Kita harus memahami bahwa kitab Wahyu ditulis dalam gaya simbolik dan figuratif, bukan secara harfiah. Dalam Wahyu 20:7 tertulis: “Dan setelah masa seribu tahun itu berakhir, Iblis akan dilepaskan dari penjaranya.” Ayat ini menggambarkan bahwa kejahatan akan muncul secara nyata dan ekstrem di akhir zaman — jenis kejahatan yang belum pernah dilakukan manusia sebelumnya. Ini dilukiskan melalui simbol “Iblis dilepaskan dari penjaranya”.
Dalam ayat 8 dikatakan bahwa Iblis akan “menyesatkan bangsa-bangsa di keempat penjuru bumi dan mengumpulkan mereka untuk berperang.” Perlu diingat, angka, nama, dan peristiwa dalam kitab Wahyu mengandung makna simbolik yang harus ditafsirkan secara kiasan, bukan literal. Yang paling penting adalah memahami maknanya secara rohani dan mengaitkannya dengan kehidupan kita saat ini: apa yang harus kita lakukan, bagaimana kita bersikap, dan dalam posisi apa kita berdiri di tengah zaman yang gelap ini.
Ayat 9 melanjutkan: “Maka naiklah mereka ke seluruh dataran bumi, lalu mengepung perkemahan tentara orang-orang kudus dan kota yang dikasihi itu.” Siapa yang dimaksud sebagai “orang-orang kudus” dan “kota yang dikasihi”? Itu adalah kita — orang percaya yang berjuang untuk hidup dalam kekudusan. Tentu saja, pengepungan ini bukan dalam pengertian fisik seperti pasukan bersenjata, tetapi merupakan serangan rohani yang dilakukan oleh kuasa kegelapan.
Di akhir zaman, Tuhan masih menyisakan sekelompok orang yang hidup dalam kekudusan sejati — mereka yang disebut “tentara orang kudus.” Mereka bukan pejuang bersenjata secara jasmani, melainkan prajurit rohani yang hidup untuk menyelamatkan jiwa-jiwa dan menegakkan kebenaran.
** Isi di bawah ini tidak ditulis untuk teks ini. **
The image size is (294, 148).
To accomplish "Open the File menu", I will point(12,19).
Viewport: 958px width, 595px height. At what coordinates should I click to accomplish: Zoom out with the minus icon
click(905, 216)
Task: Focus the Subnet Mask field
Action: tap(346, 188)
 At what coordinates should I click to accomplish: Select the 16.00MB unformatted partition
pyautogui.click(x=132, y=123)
Mereka menjalani proses pemurnian, sebagaimana tertulis: “Yang fasik tetap berlaku fasik, dan yang kudus menjadi semakin kudus” (Wahyu 22:11). Pada titik ini, tidak ada zona netral — seseorang berada di kutub dosa atau di kutub kesucian.
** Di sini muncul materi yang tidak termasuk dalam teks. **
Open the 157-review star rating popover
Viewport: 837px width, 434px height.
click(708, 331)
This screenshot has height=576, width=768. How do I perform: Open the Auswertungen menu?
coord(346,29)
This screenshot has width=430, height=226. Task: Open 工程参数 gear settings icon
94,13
Jika kita termasuk dalam barisan “tentara orang kudus”, kita pasti mengalami tekanan dari berbagai sisi. Ini bukan hanya berupa serangan verbal, fitnah, atau perlakuan tidak adil, tetapi juga atmosfer dunia yang mencekam dan membelenggu jiwa. Ada tekanan dari kekuatan tak terlihat, bayang-bayang gelap yang merongrong batin kita. Ini membuat banyak orang kehilangan semangat dan berkata, “Tidak mungkin hidup kudus.”
Namun, Iblis memahami waktu dan mengenali tanda-tanda zaman. Ia mengatur strategi: mengepung orang percaya secara perlahan, lewat budaya, bahasa, candaan, media, dan berbagai ekspresi dunia modern yang tampaknya wajar, namun menyusupkan nilai-nilai yang mencemari kekudusan. Banyak orang Kristen tanpa sadar mulai hidup dalam standar kewajaran duniawi — dan inilah sasaran empuk dari kuasa kegelapan.
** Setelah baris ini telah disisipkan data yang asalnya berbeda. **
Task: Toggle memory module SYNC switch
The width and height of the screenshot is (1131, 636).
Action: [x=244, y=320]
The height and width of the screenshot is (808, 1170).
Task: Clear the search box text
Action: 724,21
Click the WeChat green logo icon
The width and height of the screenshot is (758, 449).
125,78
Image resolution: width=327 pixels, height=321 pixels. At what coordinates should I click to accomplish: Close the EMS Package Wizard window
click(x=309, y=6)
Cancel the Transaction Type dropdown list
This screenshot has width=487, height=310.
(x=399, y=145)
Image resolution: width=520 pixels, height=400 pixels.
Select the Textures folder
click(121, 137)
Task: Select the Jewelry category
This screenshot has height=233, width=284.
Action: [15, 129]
Jika kita menjaga jarak dari pengaruh dunia dan hidup dalam kesadaran akan hadirat Allah, kuasa kegelapan akan kesulitan menjangkau kita. Namun, kita akan tetap dikepung dan terus berperang — bukan secara fisik, tetapi dalam peperangan rohani yang berlangsung 24 jam sehari. Tidak ada waktu jeda. Iblis selalu membidik, bahkan saat kita sedang berdoa. Ia menunggangi manusia lama kita, mengacaukan pikiran dan mengaburkan visi rohani.
Menjadi bagian dari umat kudus Tuhan di akhir zaman ini adalah perjuangan yang sangat berat. Namun inilah panggilan ilahi. Hanya mereka yang menghayati kehadiran Allah setiap saat, yang hidup dalam doa dan ketekunan, yang akan sanggup bertahan dan menang dalam peperangan rohani ini.